JpGU-AGU Joint Meeting 2017

Presentation information

[EE] Oral

M (Multidisciplinary and Interdisciplinary) » M-GI General Geosciences, Information Geosciences & Simulations

[M-GI28] [EE] Data assimilation: A fundamental approach in geosciences

Mon. May 22, 2017 10:45 AM - 12:15 PM 301B (International Conference Hall 3F)

convener:Shin'ya Nakano(The Institute of Statistical Mathematics), Yosuke Fujii(Meteorological Research Institute, Japan Meteorological Agency), SHINICHI MIYAZAKI(Graduate School of Science, Kyoto University), Takemasa Miyoshi(RIKEN Advanced Institute for Computational Science), Chairperson:Shin'ya Nakano(The Institute of Statistical Mathematics)

10:45 AM - 11:00 AM

[MGI28-07] Estimation of a posterior error covariance using a linear quasi-Newton method and its application to an inversion of CO2 sources and sinks

★Invited papers

*Yosuke Niwa1, Yosuke Fujii1 (1.Meteorological Research Institute)

Keywords:inversion, posterior error, quasi-Newton method

Data assimilation and inversion methods are widely used in earth science problems to estimate optimal initial/boundary conditions or parameters of a numerical model from given limited observations.

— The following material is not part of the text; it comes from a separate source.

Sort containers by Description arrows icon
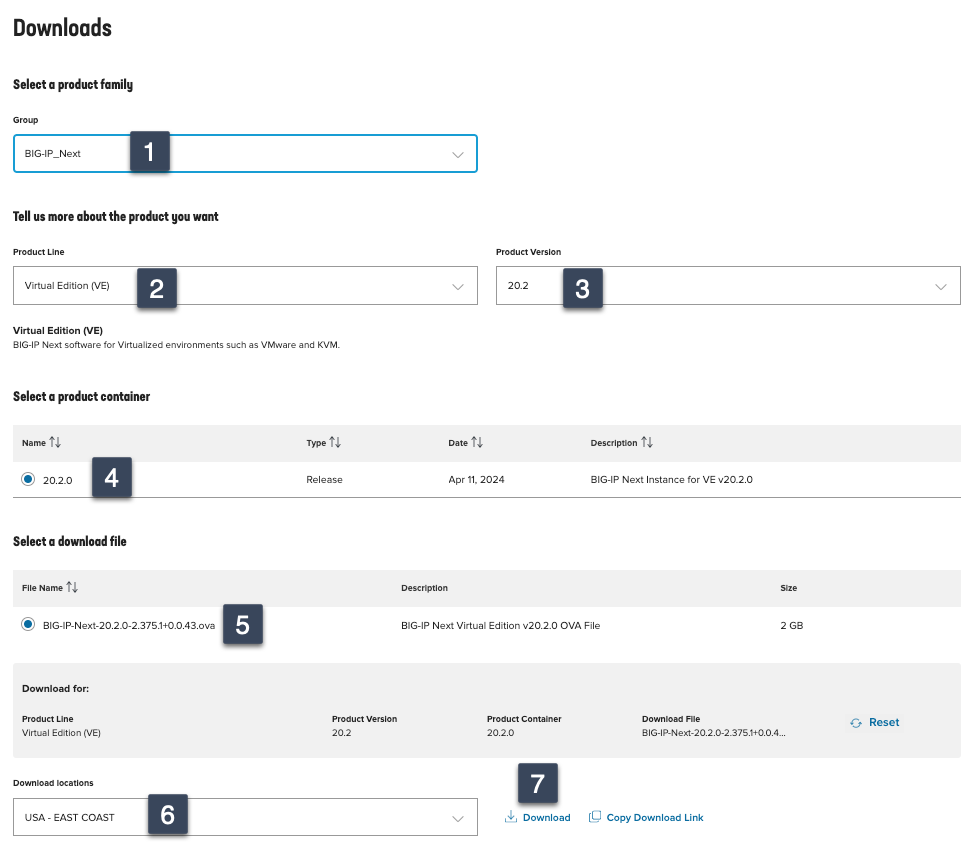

A four-dimensional variational method (4D-Var), one of prominent data assimilation/inversion methods, is attractive in that it estimates optimal model variables in a high-resolution without explicitly dealing with a model operator matrix whose size is too large to store in a memory or storage. However, a conventional 4D-Var does not estimate a posterior error covariance owing to its deterministic nature based on the maximum likelihood estimation. A posterior error covariance could provide valuable information not only of uncertainties of estimated variables but also of observation impacts, which is beneficial, for instance, for designing observation networks. In this study, we have developed a new method to estimate a posterior error covariance in a 4D-Var framework. The descent scheme of the 4D-Var method is based on Preconditioned Optimizing Utility for Large-dimensional analyses (POpULar: Fujii, 2005), which employs a quasi-Newton method with Broyden–Fletcher–Goldfarb–Shanno (BFGS) algorithm. One prominent feature of POpULar is that it does not require difficult decomposition of a prior error covariance matrix. In iterative calculations of the BFGS formula, an inverse Hessian is approximated and then used to determine a next search direction. If accurately approximated, this inverse Hessian can be considered as the posterior error covariance. Although the developed method assumes the model linearity and the perfect forward-adjoint relationship, it successfully calculates an accurate inverse Hessian. Furthermore, the convergence speed of the estimation of the inverse Hessian can be efficiently accelerated by ensemble calculations. Applying this method to a linear problem of CO2 sources/sinks inversion with a system named NICAM-TM 4D-Var (Niwa et al., 2016a,b), we demonstrate its validity and practical utility.